Background Pharyngeal conditions such as Zenker's Diverticulum (ZD) increase with age and may be amenable to endoscopic therapy. However, therapy is traditionally performed under general anaesthesia (GA) which requires ventilatory support and may preclude therapy in frailer patients. Transnasal Humidified Rapid-Insufflation Ventilatory Exchange (THRIVE) is a non-invasive nasal method of ventilation which obviates the need for tracheal intubation. However, evidence supporting the feasibility of THRIVE for in endoscopic procedures is lacking. This study aimed to assess the feasibility, efficacy and safety of THRIVE as an adjunct to deep sedation in endoscopic pharyngeal and upper oesophageal procedures. Methods In this prospective study, consecutive patients undergoing therapeutic endoscopy of the pharynx and upper oesophagus between June 2016 and March 2018 were included. All procedures were performed under deep sedation with propofol and/or remifentanil in endoscopy unit as a day case.

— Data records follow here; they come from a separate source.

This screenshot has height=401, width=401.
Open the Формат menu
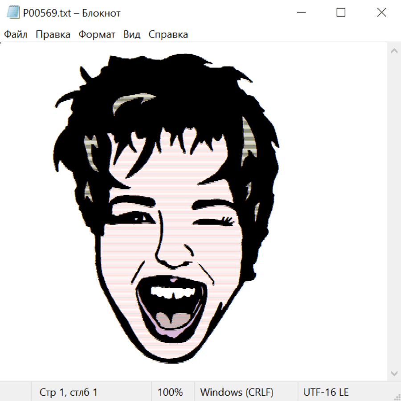click(97, 35)
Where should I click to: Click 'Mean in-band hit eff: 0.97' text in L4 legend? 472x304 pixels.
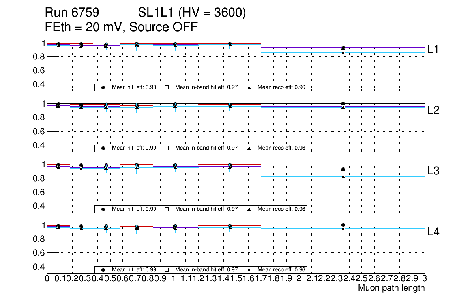click(206, 270)
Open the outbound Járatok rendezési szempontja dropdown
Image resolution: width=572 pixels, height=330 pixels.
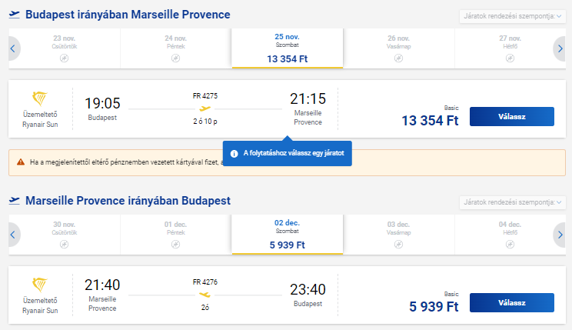coord(513,16)
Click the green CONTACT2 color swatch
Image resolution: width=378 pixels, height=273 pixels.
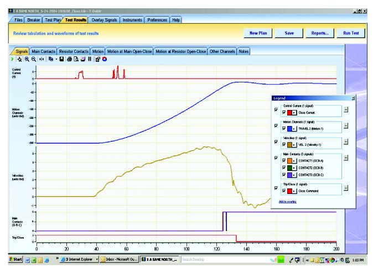click(289, 168)
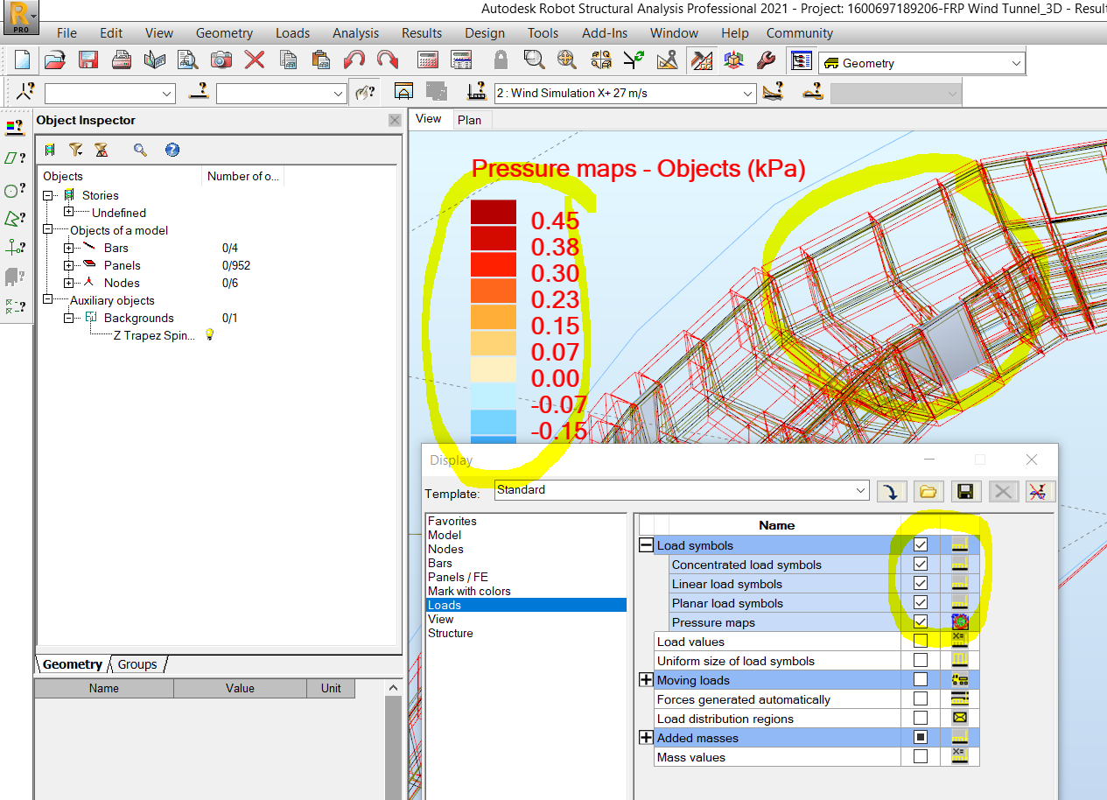Click the Zoom window magnifier icon

coord(533,60)
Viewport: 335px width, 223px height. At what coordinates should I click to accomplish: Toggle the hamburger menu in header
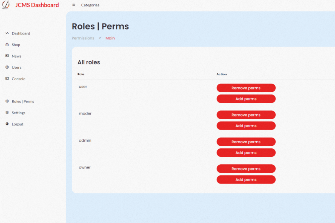click(74, 5)
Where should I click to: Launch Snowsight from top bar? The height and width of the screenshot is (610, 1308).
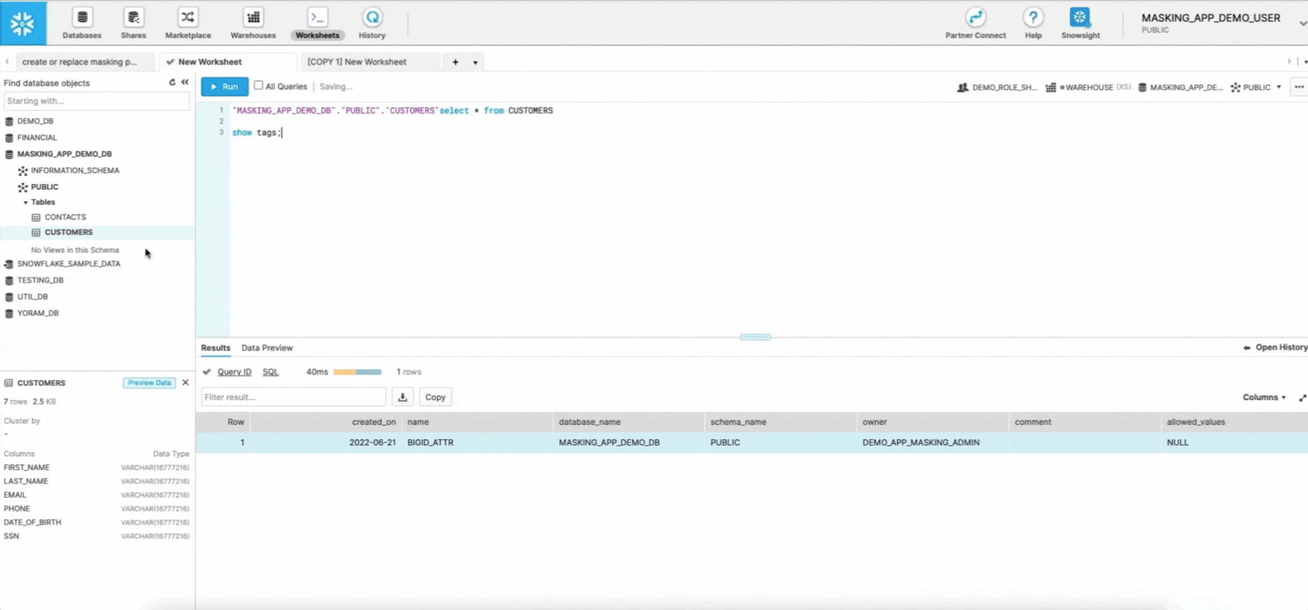(x=1080, y=18)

For ZD, the pharyngeal pouch and the stomach were cleared of debris to reduce the risk of aspiration before sedation was up titrated to facilitate therapy. Sedation related adverse events and the total dose of sedative drugs used were recorded. Results A total of 50 patients were included for analysis, with a mean age of 71.1 (range 31-93) and male patients comprising 58%. 46% were categorized as ASA grades I-II, 48% Grade III and 6% as Grade IV. The median procedure time was 20 minutes. 83% of patients were sedated with both propofol (median dose 103 mg) and remifentanil (median dose 167 mcg) using a target controlled infusion under specialist anaesthetic supervision. THRIVE was commenced in all patients, with none requiring conversion to invasive ventilation. The commonest sedation related adverse event was transient hypotension (38%) followed by bradycardia (8%) and hypoxia (8%). No procedures were abandoned due to complications. Patients achieved full post-procedure recovery from sedation after a median of 5 minutes. Conclusions Deep sedation with THRIVE proved to be a useful and safe technique for advanced therapeutic upper GI endoscopy. The role of THRIVE may be generalisable to other invasive therapeutic modalities involving high-risk patients such as ERCP.